The prosecution called 215 witnesses against ‘the claimant’ as well as a handwriting expert, and put forward many scathing theories. Despite Kenealy's defence that the claimant was the victim of a conspiracy which encompassed the Catholic Church, the government and the legal establishment, Castro was convicted of perjury. In just 30 minutes the jury came to the decision that he was nothing more than an imposter. After the judges refused his request to address the court, Castro was sentenced to two consecutive terms of seven years' imprisonment.

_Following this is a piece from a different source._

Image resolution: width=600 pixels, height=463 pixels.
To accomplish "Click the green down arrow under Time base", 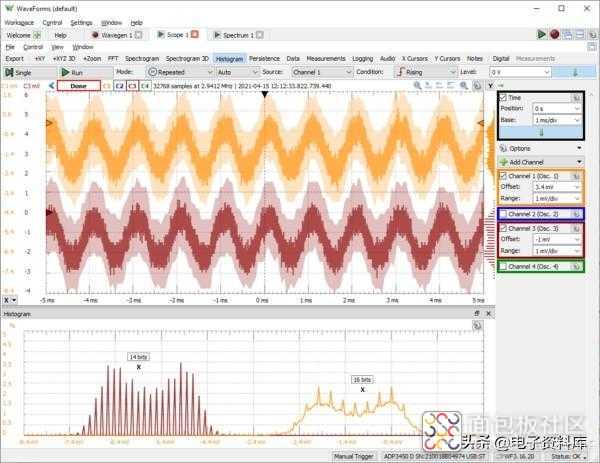I will coord(541,132).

The court's verdict swelled the popular tide in favour of the claimant. He and lawyer Kenealy were hailed as heroes. George Bernard Shaw, writing much later, highlighted the paradoxical idea that Castro was perceived simultaneously as a legitimate baronet and as a working-class man denied his legal rights by a ruling elite. In April 1874 Kenealy launched a political organisation, the ‘Magna Charta Association’, with a broad agenda that reflected some of the Chartist demands of the 1830s and 1840s.
The courtroom during the Tichborne trial.
The Tichborne phenomenon
In the years of the Tichborne movement's popularity a considerable market was created for souvenirs in the form of medallions, china figurines, teacloths and other memorabilia, like the album found here at the museum. Both during this time and throughout the case itself, you couldn’t walk a few paces without being prompted to buy the latest Tichborne pamphlet or broadside ballad. However by 1880, the year Edward Kenealy died, interest in the case had waned. Despite the death of Kenealy the Magna Charta Association continued for several more years, with dwindling support; The Englishman, the newspaper founded by Kenealy during the trial, closed down in May 1886 and there is no evidence of the Association's continuing activities after that date.
Castro was released on licence on 11 October 1884 after serving 10 years. He had lost 148 pounds in weight during his imprisonment and maintained that he was Sir Roger Tichborne. But on release he disappointed supporters by showing no interest in the Magna Charta Association, instead signing a contract to tour with music halls and circuses. The British public's interest in him had largely disappeared so in 1886 he went to New York but failed to inspire any enthusiasm there and ended up working as a bartender.
He returned to England in 1887 where he married a music hall singer, Lily Enever. Eight years later, for a fee of a few hundred pounds, he confessed in The People newspaper that he was, after all, a man called Arthur Orton. With the proceeds he opened a small tobacconist's shop in Islington; however, he quickly retracted the confession and insisted again that he was Roger Tichborne. His shop failed, as did other business attempts, and he died destitute, of heart disease, on 1 April 1898. Before Castro left this world he had one last day in the limelight when over 5,000 people attended his funeral at Paddington cemetery.
Castro was laid to rest in an unmarked pauper's grave but in one final twist to the story, the supposed imposter was buried in a coffin marked ‘Sir Roger Tichborne’, along with a card from the Tichborne family bearing the name ‘Sir Roger Charles Doughty Tichborne’. The Tichborne name was also registered in the cemetery records.
Dangerous imposter or wrongly-convicted heir?
So who was Thomas Castro? Was he in fact a money-hungry imposter? But why leave your job and the country you had called home behind to be potentially humiliated, bankrupt and imprisoned? Or was he a confused and naïve Sir Roger Tichborne, muddled from his exploits abroad and desperate to be reunited with his family?
This case captured the minds of people back in the 19th century and I’m sure it still does today. No one will ever know who Castro really was but having a piece of this puzzling history in our collection is a real privilege.